The current guidelines suggest that patients should undergo endoscopic evaluation of the colonic lumen after an episode of computed tomography (CT) proven acute diverticulitis to rule out malignancy. The usefulness of routine endoscopic evaluation of CT proven diverticulitis remains unknown.

AIM

To establish whether routine colonoscopy should be offered to patients after an episode of diverticulitis.

METHODS

We performed a retrospective study, comparing two groups: a diverticulitis group and a control group. The diverticulitis group consisted of patients undergoing a colonoscopy after an episode of diverticulitis. The control group consisted of asymptomatic patients undergoing a screening sigmoidoscopy. We also performed a systematic review and meta-analysis. We searched electronic data resources to identify all relevant studies. The primary outcome was the number of adenomas found, while the secondary outcomes were the number of cancers and polyps identified, and the adenoma risk.

RESULTS

68 and 1309 patients were included in the diverticulitis and control groups respectively. There was no difference in the risk of adenomas (5.9% vs 7.6%, P = 0.59), non-advanced adenomas (5.9% vs 6.9%, P = 0.75), advanced adenomas (0% vs 0.8%, P = 1), cancer (0% vs 0.15%, P = 1.00), and polyps (16.2% vs 14.2%, P = 0.65) between both groups. Meta-analysis of data from 4 retrospective observational studies, enrolling 4459 patients, showed no difference between the groups in terms of risk of adenomas (RD = -0.05, 95%CI: -0.11, 0.01, P = 0.10), non-advanced adenomas (RD = -0.02, 95%CI: -0.08, 0.04, P = 0.44), advanced adenomas (RD = -0.01, 95%CI: -0.04, 0.02, P = 0.36), cancer (RD = 0.01, 95%CI: -0.01, 0.03, P = 0.32), and polyps (RD = -0.05, 95%CI: -0.12, 0.02, P = 0.18).

CONCLUSION

Routine colonoscopy may not be appropriate in patients with acute diverticulitis. High quality prospective studies are required for more robust conclusions.

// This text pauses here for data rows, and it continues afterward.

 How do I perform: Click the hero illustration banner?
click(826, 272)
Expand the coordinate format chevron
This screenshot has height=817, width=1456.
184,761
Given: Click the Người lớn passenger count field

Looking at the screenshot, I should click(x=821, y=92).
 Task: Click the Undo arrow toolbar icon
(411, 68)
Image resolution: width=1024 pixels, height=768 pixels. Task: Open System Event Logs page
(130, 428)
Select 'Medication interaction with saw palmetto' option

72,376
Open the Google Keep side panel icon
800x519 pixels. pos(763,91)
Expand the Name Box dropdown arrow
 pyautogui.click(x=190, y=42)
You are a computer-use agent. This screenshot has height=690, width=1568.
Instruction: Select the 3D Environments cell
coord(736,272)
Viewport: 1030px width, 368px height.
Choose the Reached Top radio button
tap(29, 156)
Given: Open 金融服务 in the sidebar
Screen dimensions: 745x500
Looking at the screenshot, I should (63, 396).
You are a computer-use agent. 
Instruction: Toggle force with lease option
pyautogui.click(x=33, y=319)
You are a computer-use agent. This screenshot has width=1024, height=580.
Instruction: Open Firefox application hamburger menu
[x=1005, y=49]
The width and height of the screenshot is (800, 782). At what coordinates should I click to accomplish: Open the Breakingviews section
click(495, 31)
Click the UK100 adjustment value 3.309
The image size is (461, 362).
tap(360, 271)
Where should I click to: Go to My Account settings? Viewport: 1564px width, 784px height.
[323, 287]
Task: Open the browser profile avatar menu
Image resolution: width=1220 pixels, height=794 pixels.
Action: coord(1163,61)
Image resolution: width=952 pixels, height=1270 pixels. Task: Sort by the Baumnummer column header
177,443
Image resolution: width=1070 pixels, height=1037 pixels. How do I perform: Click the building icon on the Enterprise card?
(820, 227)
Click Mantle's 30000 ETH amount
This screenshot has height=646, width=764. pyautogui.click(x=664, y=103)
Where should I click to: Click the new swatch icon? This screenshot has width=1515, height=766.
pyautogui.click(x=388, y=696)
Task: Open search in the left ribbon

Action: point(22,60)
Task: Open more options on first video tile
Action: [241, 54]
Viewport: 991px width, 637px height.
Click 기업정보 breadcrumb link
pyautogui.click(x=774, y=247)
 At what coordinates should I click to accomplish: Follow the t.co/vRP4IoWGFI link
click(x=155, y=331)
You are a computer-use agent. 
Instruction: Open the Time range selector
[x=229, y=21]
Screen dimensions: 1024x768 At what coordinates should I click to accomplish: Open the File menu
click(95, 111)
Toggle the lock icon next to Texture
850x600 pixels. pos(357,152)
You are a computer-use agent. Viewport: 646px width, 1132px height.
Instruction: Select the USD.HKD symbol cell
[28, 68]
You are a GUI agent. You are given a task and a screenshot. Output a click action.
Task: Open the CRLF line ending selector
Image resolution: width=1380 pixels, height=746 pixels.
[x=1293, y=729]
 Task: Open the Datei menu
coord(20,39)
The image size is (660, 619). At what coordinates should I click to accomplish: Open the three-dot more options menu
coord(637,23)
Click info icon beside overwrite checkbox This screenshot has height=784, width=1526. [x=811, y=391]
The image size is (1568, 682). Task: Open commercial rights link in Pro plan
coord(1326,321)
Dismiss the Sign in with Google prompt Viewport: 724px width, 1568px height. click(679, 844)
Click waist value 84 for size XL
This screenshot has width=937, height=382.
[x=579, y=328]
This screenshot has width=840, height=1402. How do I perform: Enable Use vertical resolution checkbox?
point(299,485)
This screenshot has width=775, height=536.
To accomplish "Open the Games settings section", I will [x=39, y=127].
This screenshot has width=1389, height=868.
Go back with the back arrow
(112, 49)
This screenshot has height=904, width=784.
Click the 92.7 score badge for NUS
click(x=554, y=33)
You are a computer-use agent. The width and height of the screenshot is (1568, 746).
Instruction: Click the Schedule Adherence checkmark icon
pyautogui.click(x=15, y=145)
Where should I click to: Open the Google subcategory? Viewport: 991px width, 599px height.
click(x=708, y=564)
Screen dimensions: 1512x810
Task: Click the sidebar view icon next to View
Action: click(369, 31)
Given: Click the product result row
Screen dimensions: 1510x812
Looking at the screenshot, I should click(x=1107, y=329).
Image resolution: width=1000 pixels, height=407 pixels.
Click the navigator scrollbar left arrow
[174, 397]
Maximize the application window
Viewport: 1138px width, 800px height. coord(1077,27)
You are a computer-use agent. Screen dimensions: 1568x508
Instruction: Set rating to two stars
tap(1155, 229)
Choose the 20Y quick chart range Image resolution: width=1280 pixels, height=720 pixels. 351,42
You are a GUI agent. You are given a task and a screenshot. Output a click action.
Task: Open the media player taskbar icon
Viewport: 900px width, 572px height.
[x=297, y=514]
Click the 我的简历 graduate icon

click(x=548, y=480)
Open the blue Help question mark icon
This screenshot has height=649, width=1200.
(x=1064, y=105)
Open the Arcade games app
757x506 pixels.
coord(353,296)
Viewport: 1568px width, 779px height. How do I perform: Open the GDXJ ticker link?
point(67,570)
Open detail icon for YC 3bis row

Keywords: Diverticulitis, Colon cancer, Screening, Colonoscopy, Sigmoidoscopy

Core tip: The results of this study suggest that patients with computed tomography (CT)-proven acute diverticulitis are not at increased risk of colonic adenomas and neoplastic lesions as indicated by comparable endoscopic findings to general populations undergoing screening endoscopy. This suggests that endoscopic evaluation of colon may not be beneficial in cases with CT-proven acute diverticulitis and could be preserved for selected cases only. Our results are consistent with the best available evidence in the literature. However, the best available evidence is derived from a limited number of retrospective studies with moderate quality. High quality prospective studies are required for definite conclusions.